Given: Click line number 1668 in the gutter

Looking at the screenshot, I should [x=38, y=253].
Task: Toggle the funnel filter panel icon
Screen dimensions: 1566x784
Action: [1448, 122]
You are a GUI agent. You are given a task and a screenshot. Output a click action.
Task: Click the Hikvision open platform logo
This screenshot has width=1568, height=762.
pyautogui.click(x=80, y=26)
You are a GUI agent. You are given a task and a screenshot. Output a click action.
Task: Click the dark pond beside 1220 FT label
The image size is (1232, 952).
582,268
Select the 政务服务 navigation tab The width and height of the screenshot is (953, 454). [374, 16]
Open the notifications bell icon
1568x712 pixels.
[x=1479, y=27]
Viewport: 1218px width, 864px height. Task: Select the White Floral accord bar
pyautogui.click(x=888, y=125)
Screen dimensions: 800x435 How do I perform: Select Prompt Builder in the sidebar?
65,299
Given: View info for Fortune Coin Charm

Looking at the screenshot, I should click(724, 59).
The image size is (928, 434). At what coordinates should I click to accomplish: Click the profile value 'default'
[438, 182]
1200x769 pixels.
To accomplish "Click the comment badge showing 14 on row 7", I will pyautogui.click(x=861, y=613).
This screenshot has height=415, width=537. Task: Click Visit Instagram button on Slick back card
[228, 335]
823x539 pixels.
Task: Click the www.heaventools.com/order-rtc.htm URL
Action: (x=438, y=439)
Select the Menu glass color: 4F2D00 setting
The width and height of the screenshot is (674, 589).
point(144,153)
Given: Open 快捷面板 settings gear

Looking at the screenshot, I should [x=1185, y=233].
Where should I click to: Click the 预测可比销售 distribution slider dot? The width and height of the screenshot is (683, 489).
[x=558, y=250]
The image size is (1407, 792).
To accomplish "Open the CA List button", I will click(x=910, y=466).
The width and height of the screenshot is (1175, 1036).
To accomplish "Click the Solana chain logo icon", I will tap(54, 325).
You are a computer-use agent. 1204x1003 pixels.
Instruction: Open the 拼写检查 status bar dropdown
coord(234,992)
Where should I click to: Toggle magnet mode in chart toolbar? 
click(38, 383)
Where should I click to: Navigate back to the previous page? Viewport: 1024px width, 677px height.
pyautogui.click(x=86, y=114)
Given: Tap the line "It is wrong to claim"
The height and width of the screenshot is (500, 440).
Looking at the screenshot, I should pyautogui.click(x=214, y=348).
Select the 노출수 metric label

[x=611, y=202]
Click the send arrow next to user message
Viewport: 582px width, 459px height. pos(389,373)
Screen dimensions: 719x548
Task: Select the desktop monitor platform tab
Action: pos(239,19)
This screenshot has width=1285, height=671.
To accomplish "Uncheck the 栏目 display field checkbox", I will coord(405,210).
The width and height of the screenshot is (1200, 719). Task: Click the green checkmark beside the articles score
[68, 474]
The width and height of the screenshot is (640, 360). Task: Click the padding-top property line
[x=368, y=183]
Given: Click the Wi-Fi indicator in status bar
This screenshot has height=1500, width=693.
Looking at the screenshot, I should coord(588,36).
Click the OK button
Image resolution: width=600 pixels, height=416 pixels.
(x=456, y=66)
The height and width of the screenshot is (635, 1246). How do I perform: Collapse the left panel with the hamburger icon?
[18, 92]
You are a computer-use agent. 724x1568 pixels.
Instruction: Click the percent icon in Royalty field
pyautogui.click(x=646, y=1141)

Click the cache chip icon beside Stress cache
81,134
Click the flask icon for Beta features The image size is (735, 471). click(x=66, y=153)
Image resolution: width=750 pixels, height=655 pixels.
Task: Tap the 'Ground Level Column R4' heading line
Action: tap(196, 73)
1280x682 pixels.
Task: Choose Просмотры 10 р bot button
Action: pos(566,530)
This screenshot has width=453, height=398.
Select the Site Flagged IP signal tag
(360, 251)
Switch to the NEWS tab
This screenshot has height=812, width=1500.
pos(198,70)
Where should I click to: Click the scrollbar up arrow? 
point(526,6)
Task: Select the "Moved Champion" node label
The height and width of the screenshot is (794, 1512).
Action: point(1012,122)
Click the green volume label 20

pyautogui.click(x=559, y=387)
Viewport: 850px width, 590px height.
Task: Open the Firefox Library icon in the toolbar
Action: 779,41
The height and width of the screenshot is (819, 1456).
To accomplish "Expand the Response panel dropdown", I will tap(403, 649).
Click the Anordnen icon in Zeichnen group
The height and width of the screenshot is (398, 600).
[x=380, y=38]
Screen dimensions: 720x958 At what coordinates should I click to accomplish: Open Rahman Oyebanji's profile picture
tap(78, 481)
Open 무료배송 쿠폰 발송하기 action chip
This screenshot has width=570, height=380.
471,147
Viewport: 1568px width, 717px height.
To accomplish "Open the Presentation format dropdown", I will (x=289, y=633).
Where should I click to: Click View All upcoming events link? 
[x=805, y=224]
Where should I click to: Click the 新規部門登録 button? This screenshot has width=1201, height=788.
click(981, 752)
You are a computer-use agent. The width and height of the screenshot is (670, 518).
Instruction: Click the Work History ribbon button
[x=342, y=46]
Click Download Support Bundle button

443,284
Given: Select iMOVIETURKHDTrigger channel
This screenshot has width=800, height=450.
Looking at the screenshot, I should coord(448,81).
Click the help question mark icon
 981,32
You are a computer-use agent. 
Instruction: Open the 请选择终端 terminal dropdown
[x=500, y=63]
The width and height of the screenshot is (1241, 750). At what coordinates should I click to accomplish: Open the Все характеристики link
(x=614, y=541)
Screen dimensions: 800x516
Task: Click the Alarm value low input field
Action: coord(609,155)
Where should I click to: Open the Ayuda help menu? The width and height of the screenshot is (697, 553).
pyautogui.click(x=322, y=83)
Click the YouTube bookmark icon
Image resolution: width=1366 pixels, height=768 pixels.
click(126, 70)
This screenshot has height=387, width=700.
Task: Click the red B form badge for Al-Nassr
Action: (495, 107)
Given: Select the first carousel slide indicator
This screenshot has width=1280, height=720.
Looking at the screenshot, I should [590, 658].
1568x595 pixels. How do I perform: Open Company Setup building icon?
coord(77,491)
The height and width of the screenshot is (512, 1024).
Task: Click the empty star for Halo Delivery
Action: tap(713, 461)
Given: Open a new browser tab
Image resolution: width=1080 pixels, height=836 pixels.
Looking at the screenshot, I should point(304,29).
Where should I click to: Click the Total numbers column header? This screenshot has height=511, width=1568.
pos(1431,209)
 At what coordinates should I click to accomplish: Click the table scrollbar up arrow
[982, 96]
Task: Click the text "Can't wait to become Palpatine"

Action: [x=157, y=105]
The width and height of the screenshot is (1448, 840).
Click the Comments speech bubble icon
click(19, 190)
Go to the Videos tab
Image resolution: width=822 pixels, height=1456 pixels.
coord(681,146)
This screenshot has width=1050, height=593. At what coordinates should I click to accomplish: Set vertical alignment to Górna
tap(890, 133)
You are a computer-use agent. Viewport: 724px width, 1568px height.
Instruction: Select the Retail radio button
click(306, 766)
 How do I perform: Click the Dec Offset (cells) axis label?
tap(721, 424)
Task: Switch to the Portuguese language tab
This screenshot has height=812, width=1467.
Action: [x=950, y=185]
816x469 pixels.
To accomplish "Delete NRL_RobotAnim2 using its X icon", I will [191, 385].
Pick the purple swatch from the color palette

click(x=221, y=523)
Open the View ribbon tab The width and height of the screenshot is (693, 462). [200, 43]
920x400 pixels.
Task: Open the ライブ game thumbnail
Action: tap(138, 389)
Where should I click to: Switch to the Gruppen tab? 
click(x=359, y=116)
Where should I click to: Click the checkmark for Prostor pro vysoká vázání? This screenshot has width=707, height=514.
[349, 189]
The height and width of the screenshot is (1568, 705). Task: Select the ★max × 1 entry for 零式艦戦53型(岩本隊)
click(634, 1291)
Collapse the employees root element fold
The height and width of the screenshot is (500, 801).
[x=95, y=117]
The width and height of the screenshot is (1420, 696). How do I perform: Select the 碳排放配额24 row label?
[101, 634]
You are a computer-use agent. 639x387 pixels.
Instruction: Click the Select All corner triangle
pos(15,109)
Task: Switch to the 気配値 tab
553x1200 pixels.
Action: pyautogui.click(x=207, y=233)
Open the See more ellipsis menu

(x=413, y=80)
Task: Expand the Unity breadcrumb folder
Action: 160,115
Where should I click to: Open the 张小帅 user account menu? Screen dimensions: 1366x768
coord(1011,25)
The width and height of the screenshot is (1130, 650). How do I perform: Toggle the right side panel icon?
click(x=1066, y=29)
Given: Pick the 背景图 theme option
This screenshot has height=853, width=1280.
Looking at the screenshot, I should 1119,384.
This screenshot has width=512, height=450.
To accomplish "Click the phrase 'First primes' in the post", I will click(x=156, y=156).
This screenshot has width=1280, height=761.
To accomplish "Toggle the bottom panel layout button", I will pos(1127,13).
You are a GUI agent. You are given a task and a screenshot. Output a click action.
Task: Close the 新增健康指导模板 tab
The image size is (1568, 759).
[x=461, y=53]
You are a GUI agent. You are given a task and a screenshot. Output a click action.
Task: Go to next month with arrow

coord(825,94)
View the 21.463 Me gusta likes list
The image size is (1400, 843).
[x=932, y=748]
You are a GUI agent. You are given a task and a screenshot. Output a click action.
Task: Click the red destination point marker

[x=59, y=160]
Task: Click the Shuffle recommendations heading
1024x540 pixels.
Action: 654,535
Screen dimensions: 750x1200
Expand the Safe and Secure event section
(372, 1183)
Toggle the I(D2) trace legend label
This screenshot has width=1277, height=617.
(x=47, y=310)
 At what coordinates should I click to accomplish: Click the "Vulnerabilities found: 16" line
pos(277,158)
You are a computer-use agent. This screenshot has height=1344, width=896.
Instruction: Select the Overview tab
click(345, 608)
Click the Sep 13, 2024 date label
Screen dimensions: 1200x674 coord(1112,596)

════

- **Task goal**
Output exactly one stretch of the listing: from the line containing "The width and height of the screenshot is (1448, 840)." through the line containing "Given: Pick the 背景图 theme option", both end lines included.

- **Answer space**
The width and height of the screenshot is (1448, 840).
Click the Comments speech bubble icon
click(19, 190)
Go to the Videos tab
Image resolution: width=822 pixels, height=1456 pixels.
coord(681,146)
This screenshot has width=1050, height=593. At what coordinates should I click to accomplish: Set vertical alignment to Górna
tap(890, 133)
You are a computer-use agent. Viewport: 724px width, 1568px height.
Instruction: Select the Retail radio button
click(306, 766)
 How do I perform: Click the Dec Offset (cells) axis label?
tap(721, 424)
Task: Switch to the Portuguese language tab
This screenshot has height=812, width=1467.
Action: [x=950, y=185]
816x469 pixels.
To accomplish "Delete NRL_RobotAnim2 using its X icon", I will [191, 385].
Pick the purple swatch from the color palette

click(x=221, y=523)
Open the View ribbon tab The width and height of the screenshot is (693, 462). [200, 43]
920x400 pixels.
Task: Open the ライブ game thumbnail
Action: tap(138, 389)
Where should I click to: Switch to the Gruppen tab? 
click(x=359, y=116)
Where should I click to: Click the checkmark for Prostor pro vysoká vázání? This screenshot has width=707, height=514.
[349, 189]
The height and width of the screenshot is (1568, 705). Task: Select the ★max × 1 entry for 零式艦戦53型(岩本隊)
click(634, 1291)
Collapse the employees root element fold
The height and width of the screenshot is (500, 801).
[x=95, y=117]
The width and height of the screenshot is (1420, 696). How do I perform: Select the 碳排放配额24 row label?
[101, 634]
You are a computer-use agent. 639x387 pixels.
Instruction: Click the Select All corner triangle
pos(15,109)
Task: Switch to the 気配値 tab
553x1200 pixels.
Action: pyautogui.click(x=207, y=233)
Open the See more ellipsis menu

(x=413, y=80)
Task: Expand the Unity breadcrumb folder
Action: 160,115
Where should I click to: Open the 张小帅 user account menu? Screen dimensions: 1366x768
coord(1011,25)
The width and height of the screenshot is (1130, 650). How do I perform: Toggle the right side panel icon?
click(x=1066, y=29)
Given: Pick the 背景图 theme option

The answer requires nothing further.